Actions requises:
1. Citez le passage sur Verlingue de « Comme nous le » à « de nos marchés. », bornes comprises.
2. Pour chacune des affirmations suivantes, indiquez si elle concorde avec le passage sur Verlingue en répondant oui ou non, puis citez les mots décisifs. (a) Verlingue a développé des plateformes Web dès 2006. (b) Les SI de Verlingue étaient fragiles. (c) Assur@ccess relève de l'assurance des professionnels de l'immobilier.
3. Poursuivez le passage sur Verlingue à partir de sa dernière phrase.

Passage à lire:
____

Comme nous le disions, nous avons chez Verlingue, et ce dès 2006, développé des plateformes Web qui ont révolutionné notre modèle de services et simplifié la vie de nos clients. Dix ans se sont écoulés, et nous nous sommes réveillés avec ce triple constat :
• nos interfaces Web étaient toujours très utilisées, mais certaines fonctionnalités avaient vieilli ou faisaient défaut ;
• nos SI étaient robustes mais ne nous permettaient pas de répondre aux besoins futurs de nos clients ;
• des assurtechs étaient apparues sur certains de nos marchés.

 

Ces constats ont eu l’effet d’un électrochoc : nous avons rencontré certaines de ces start-up, nous nous sommes parfois associés à elles et avons repris notre trajectoire numérique ascendante par le biais de transformations éclair dans l’assurance des emprunteurs avec Assur@ccess et dans l’assurance des professionnels de l’immobilier avec Immo@access, où nous avons respecté la sacro-sainte règle du time-to-market… Mieux vaut rapidement une version basique qu’une version hypersophistiquée qui arrive trop tard !

____

Extrait de données:

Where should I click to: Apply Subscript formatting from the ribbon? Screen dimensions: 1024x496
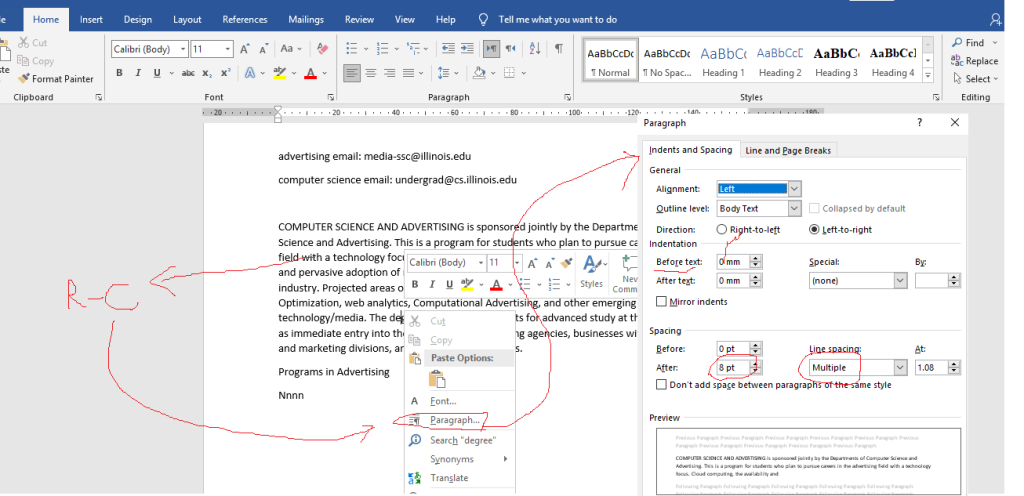click(x=206, y=73)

____

Réponses ci-dessous:
1.
Comme nous le disions, nous avons chez Verlingue, et ce dès 2006, développé des plateformes Web qui ont révolutionné notre modèle de services et simplifié la vie de nos clients. Dix ans se sont écoulés, et nous nous sommes réveillés avec ce triple constat :
• nos interfaces Web étaient toujours très utilisées, mais certaines fonctionnalités avaient vieilli ou faisaient défaut ;
• nos SI étaient robustes mais ne nous permettaient pas de répondre aux besoins futurs de nos clients ;
• des assurtechs étaient apparues sur certains de nos marchés.

2.
(a) Oui : « nous avons chez Verlingue, et ce dès 2006, développé des plateformes Web »
(b) Non : « nos SI étaient robustes »
(c) Non : « dans l’assurance des emprunteurs avec Assur@ccess »

3.
 

Ces succès ne nous ont pas grisés. Ils ont révélé la révolution culturelle que nous devions engager et la nécessité de réinventer nos modes de fonctionnement et de travail.

 

Après quelques mois à choisir un partenaire sur le mode test and learn, nous nous sommes associés à Onepoint, société spécialisée dans l’accompagnement et le conseil en transformation numérique des entreprises. Nous avons engagé un plan de transformation baptisé « Be digital », dont une des premières réalisations a été la création d’une digital factory.

 

Basée à Nantes – ville que nous avons choisie en raison de son dynamisme entrepreneurial dans le numérique et de son accès facile pour les 1 800 collaborateurs de notre groupe en Europe –, cette structure rassemble des équipes pluridisciplinaires, des collaborateurs de Verlingue, des prestataires et surtout des clients, avec qui nous inventons des nouveaux modèles de service, repensons nos solutions existantes et fluidifions nos parcours client.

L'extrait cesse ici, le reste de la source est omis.